Как простых смертных.
То, что для индусского бога было «пятисотличием», в государственном человеке называется «оппортунизмом».
Что ж!
Оппортунизм – государственная система, как и всякая другая.
«Обвинять» в оппортунизме – в этом нет ничего обидного.
Оппортунистом был Леон Гамбетта. Excusez du peu!
Главой оппортунизма. Родоначальником оппортунистов.
Оппортунизму в наш век воздаются почти божеские почести.
Прошлым летом открывали памятник Гамбетте.
– Слово «оппортунизм» многими произносится, как обвинение. Но чем была спасена Франция после 1870 года, как не оппортунизмом? Кто её спас? Оппортунисты… Кто был вождём этих оппортунистов? Он назывался Леоном Гамбеттой, этот великий оппортунист! Оппортунизм – это мудрость!
Эти слова у подножия памятника «великому трибуну» принадлежат республиканцу, главе республиканского правительства, представителю самой передовой страны Европы, – г. Эмилю Лубе.
И характерно, что пели и хвалили и славили в Гамбетте не «великого трибуна», на «великого патриота», не «великого республиканца», – а именно:
– Великого оппортуниста!
И никому не было стыдно.
Ни за него ни за себя.
Таков уж, значит, век.
После этого быть оппортунистом ничуть не стыдно.
Не мешает только при этом быть Гамбеттой.
И надо спасти отечество.
Но возвратимся к нашему божественному балу.
«После всех радостей и несчастий, любви и ненависти приходит смерть. И дальше? Дальше? Ничего!» – как говорит Яго.
Нашёлся человек, – единственный, – который не захотел с ним танцевать, – фон Плеве.
Борьба.
И С. Ю. Витте похоронен по первому разряду.
Председатель совета или комитета, – но который, всё равно, никогда не собирается.
– И дальше?
– Дальше? Ничего!
Сам г. Витте говорит, – например, 8-го января, накануне 9-го, депутации из десяти литераторов:
– Я ничего не могу. Я ничего не значу.
Но г. Витте похоронен ещё живым.
Приходит Портсмут.
Берут того, другого. Но кого конце-то концов?
Один.
Витте.
Правильна или ошибаются, – но и в Европе, и в Америке единственным государственным человеком в России. считают г. Витте.
И г. Витте едет в Портсмут с единственным оружием против японцев.
– Ах, господа! Вы не знаете, что такое Россия! – говорит он всю дорогу.
Единственная фраза.
Он повторяет её, – как рисуют корреспонденты, – «с загадочной улыбкой, с видом меланхолическим и даже не лишённым грусти».
– Вы не можете даже себе представить, что такое Россия! – повторяет он всякому встречному.

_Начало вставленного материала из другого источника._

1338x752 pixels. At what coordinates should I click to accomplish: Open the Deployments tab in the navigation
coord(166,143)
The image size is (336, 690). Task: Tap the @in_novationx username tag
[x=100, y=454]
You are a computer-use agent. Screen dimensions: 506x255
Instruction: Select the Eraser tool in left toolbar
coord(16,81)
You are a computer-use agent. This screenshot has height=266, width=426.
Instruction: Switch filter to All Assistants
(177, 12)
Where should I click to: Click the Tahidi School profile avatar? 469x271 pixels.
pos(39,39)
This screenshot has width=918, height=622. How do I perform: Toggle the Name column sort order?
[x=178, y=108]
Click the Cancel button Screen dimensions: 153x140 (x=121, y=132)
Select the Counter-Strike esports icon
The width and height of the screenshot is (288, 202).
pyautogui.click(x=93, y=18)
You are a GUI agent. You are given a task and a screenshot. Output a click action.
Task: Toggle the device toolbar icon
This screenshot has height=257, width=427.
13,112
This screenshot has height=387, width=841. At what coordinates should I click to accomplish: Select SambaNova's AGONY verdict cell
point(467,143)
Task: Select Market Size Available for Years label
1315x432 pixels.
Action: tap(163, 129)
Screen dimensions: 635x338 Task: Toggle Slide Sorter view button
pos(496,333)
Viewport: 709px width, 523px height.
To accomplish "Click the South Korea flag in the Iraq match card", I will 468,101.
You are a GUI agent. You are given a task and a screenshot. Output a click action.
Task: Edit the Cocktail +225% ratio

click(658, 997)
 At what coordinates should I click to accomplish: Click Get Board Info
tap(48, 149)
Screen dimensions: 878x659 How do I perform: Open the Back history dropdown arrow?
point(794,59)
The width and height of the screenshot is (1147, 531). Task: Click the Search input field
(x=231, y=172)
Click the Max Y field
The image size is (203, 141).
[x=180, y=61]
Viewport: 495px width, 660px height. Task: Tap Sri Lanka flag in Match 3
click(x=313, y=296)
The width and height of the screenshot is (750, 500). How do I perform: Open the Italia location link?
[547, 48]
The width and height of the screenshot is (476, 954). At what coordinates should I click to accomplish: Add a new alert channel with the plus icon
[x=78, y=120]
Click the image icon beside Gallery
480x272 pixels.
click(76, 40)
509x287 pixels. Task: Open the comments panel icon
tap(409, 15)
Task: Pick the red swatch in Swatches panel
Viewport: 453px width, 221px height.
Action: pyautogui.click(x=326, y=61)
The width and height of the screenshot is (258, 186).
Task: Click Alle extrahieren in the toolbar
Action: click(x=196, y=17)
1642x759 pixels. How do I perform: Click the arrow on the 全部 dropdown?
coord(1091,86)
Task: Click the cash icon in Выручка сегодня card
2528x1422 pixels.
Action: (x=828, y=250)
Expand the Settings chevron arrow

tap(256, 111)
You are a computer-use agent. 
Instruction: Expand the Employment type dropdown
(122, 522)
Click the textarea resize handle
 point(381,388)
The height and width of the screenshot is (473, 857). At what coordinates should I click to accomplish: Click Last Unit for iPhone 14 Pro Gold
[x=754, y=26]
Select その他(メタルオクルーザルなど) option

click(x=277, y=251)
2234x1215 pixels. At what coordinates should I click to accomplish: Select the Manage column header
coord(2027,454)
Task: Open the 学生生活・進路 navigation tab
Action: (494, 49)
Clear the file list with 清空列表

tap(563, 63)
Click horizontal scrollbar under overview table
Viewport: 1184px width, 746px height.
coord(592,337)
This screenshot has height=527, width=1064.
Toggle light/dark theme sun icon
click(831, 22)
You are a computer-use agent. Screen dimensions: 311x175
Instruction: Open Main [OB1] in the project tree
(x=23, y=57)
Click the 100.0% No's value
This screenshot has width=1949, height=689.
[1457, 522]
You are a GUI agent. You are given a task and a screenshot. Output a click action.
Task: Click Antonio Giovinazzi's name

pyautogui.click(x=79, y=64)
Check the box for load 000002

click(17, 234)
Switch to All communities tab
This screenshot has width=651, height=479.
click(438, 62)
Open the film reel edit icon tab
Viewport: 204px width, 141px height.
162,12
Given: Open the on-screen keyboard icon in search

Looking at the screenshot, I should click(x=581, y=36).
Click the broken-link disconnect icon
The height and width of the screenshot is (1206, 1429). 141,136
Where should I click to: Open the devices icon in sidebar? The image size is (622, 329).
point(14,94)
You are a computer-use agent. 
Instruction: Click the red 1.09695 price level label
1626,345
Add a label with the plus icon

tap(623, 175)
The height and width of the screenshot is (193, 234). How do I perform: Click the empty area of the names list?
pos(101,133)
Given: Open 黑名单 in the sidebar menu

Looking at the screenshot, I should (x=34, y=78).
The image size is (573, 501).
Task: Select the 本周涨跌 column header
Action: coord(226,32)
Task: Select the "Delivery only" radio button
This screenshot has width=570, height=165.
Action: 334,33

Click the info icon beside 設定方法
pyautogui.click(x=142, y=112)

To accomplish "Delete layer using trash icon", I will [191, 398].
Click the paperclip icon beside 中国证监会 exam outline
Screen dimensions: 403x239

И мало-помалу, и Европа и Америка гипнотизируются загадочной фразой.
Приходят к убеждению:
– А ведь, действительно, чёрт возьми, мы не знаем, что такое Россия!
Всему. цивилизованному миру так чужд наш строй.
Все видят, что война разоряет Россию.
Но…
– Что ещё могут заставить их сделать? И есть ли, наконец, что-нибудь, чего не могут их заставить сделать?!
Двадцатому веку трудно понять:
– Что возможно и что невозможно в шестнадцатом?
Европа и Америка решают:
– Если уж эти так упрямы, нажмём на тех, – те, всё-таки, ближе к нашему веку, к нашим понятиям и нравам. Не разоряться же всему миру из-за их войны!
И нажимают.
Япония уступает.
С. Ю. Витте одерживает первую русскую победу над Японией.
Портсмутский договор, – печальный сам по себе, – всё же самый лучший, на который можно было надеяться.
На который даже нельзя было надеяться.
В «credit'е» С. Ю. Витте он всегда останется колоссальной цифрой, сколько бы граф Витте ни вписал ещё себе в «debet».
Сравнительно, конечно, но, – увы! – портсмутский договор – единственная блестящая страница в этой истории, написанный с кляксами человеческой кровью, ненужной и бесполезной.
– Японцы заняли весь Сахалин. Витте отдал им только половину. Среди всех русских генералов, штатский Витте один отнял у японцев назад взятую позицию, – справедливо писал один французский журналист.
Дорога от Портсмута до Петербурга – сплошной триумф.
«Первый и единственный победитель!»
Все понимают, все знают, что «воскресший из мёртвых» человек не ляжет обратно.
Ни для кого не секрет, об этом говорит вся заграничная печать:
– Витте предстоит сыграть огромную, историческую роль. Его ждёт исключительный пост.
Г. Витте должен делать крюк.
Он должен заехать по дороге в Париж. Он должен остановиться в Берлине.
Чтоб с королевскими почестями проехать в Потсдам.
Его желает видеть Лубе, с ним желает беседовать император Вильгельм II.